_Exercise objective_. Retype every line of the rows below word for word, leaving out the pictures.

[Click-target data]
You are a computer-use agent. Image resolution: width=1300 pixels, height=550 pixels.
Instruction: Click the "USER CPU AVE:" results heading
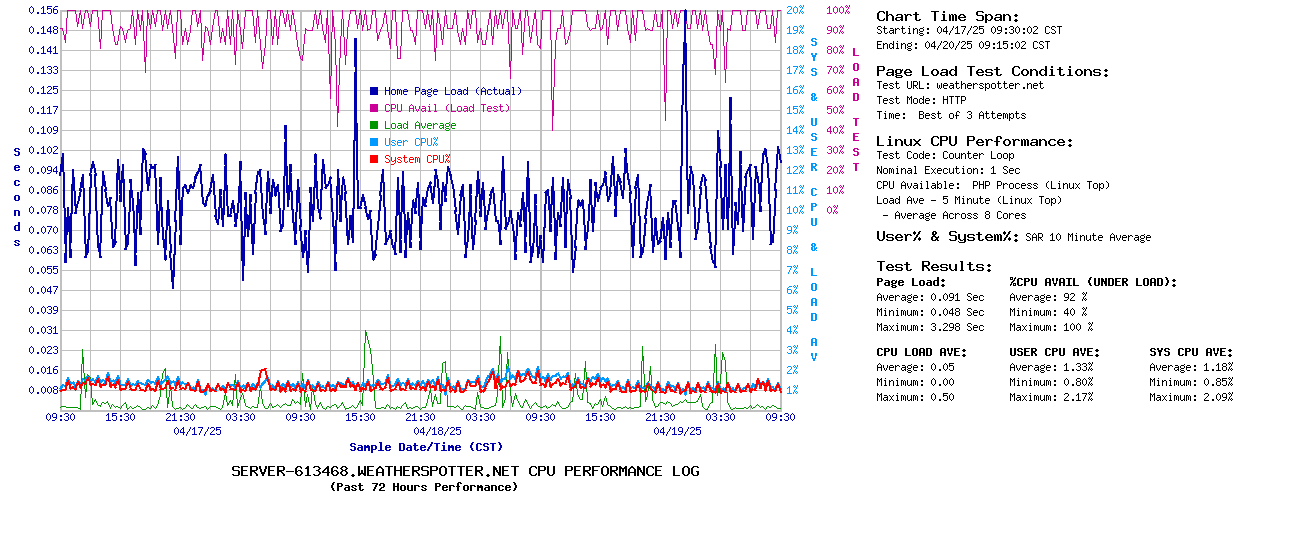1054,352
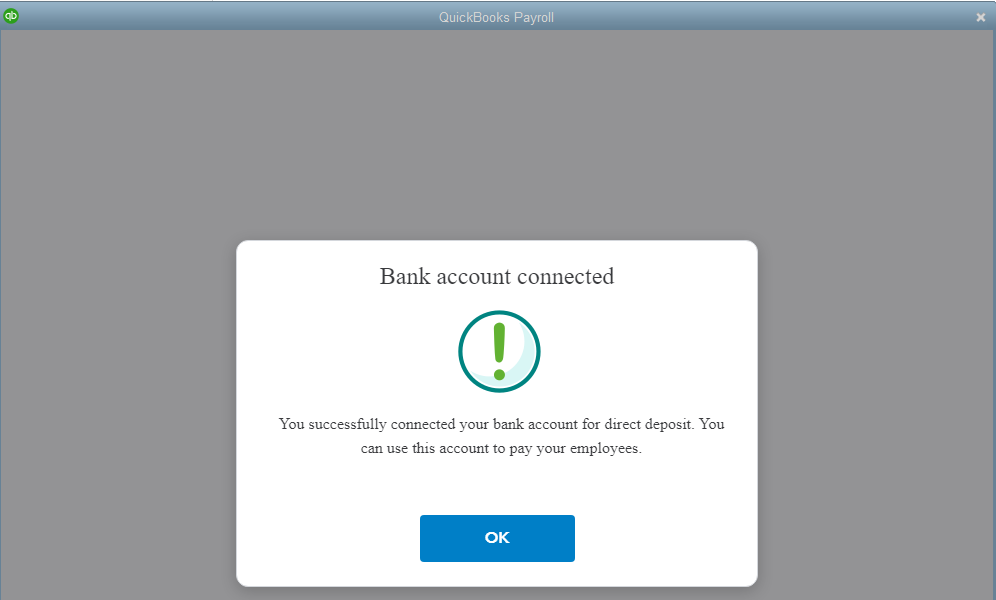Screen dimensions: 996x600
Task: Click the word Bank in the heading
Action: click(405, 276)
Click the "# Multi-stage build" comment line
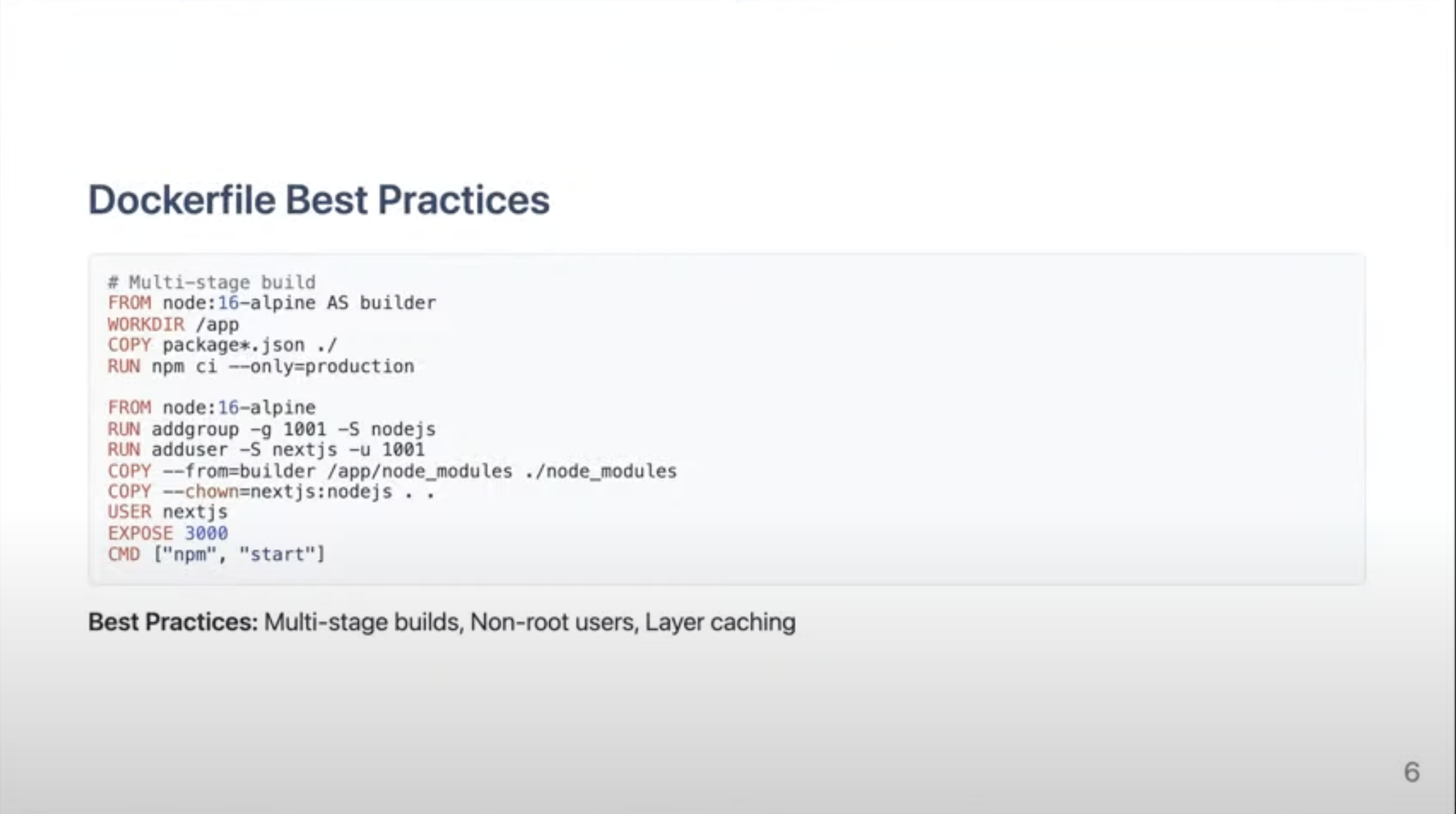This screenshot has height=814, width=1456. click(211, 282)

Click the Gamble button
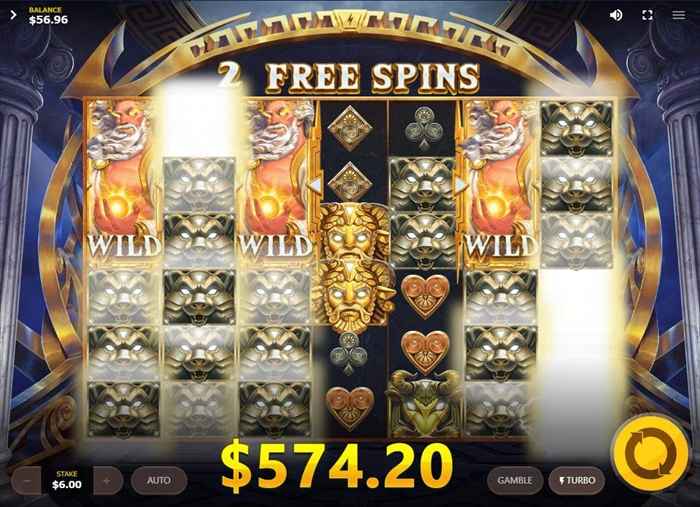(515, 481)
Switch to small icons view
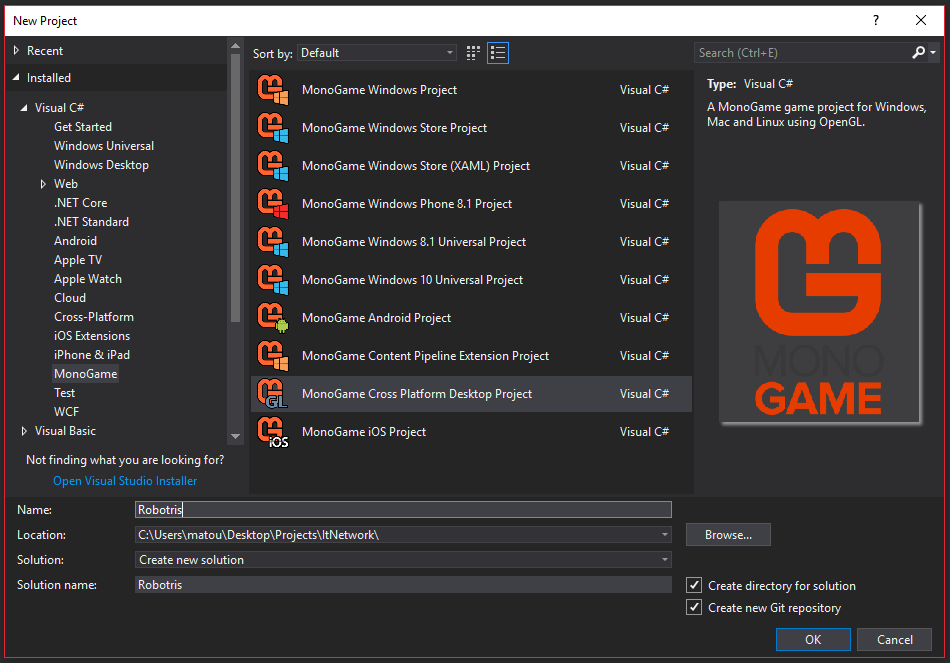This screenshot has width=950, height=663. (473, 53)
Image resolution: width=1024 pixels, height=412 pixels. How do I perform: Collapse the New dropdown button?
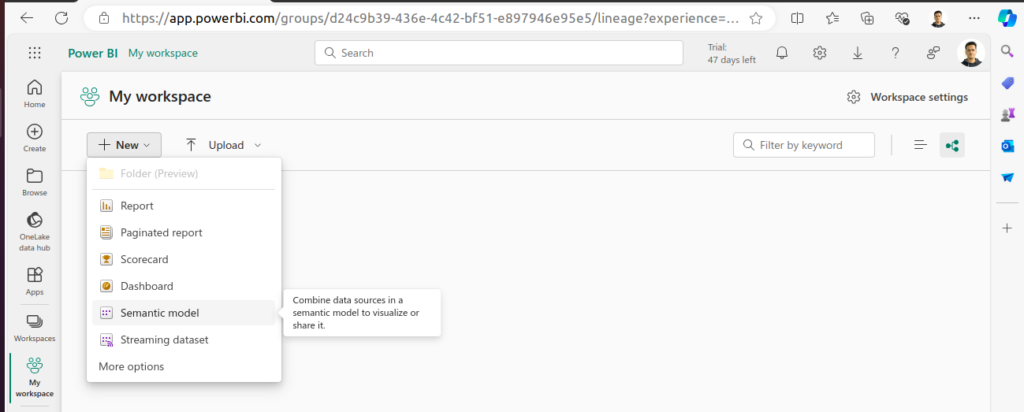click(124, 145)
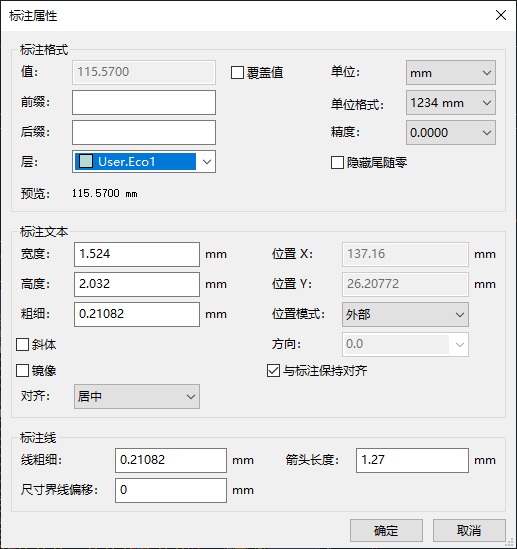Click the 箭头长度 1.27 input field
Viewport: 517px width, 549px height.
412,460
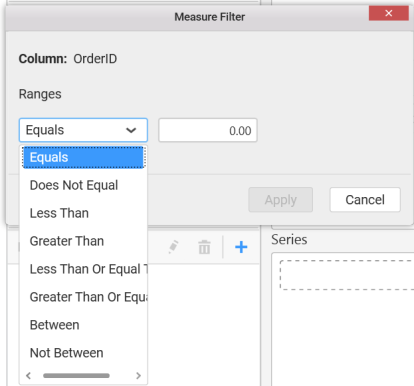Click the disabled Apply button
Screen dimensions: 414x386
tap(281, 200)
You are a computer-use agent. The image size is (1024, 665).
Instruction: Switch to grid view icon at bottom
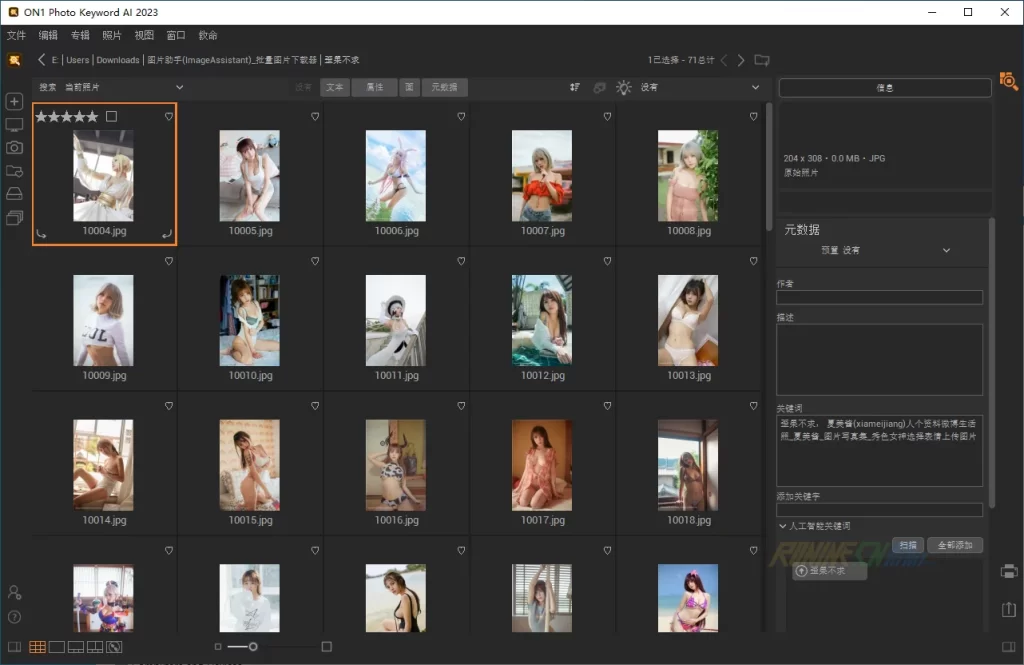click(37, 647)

_Response to the exercise_.
You are a computer-use agent. Image resolution: width=1300 pixels, height=550 pixels.
Instruction: Click the "USER CPU AVE:" results heading
1054,352
Screen dimensions: 996x600
Task: Click the word Bank in the heading
Action: click(405, 276)
Click the "# Multi-stage build" comment line
This screenshot has height=814, width=1456. click(211, 282)

Click the Gamble button
(515, 481)
Switch to small icons view
This screenshot has width=950, height=663. (473, 53)
Image resolution: width=1024 pixels, height=412 pixels. How do I perform: Collapse the New dropdown button?
click(124, 145)
Click the 箭头长度 1.27 input field
Viewport: 517px width, 549px height.
412,460
Click the disabled Apply button
Screen dimensions: 414x386
tap(281, 200)
You are a computer-use agent. The image size is (1024, 665).
Instruction: Switch to grid view icon at bottom
click(37, 647)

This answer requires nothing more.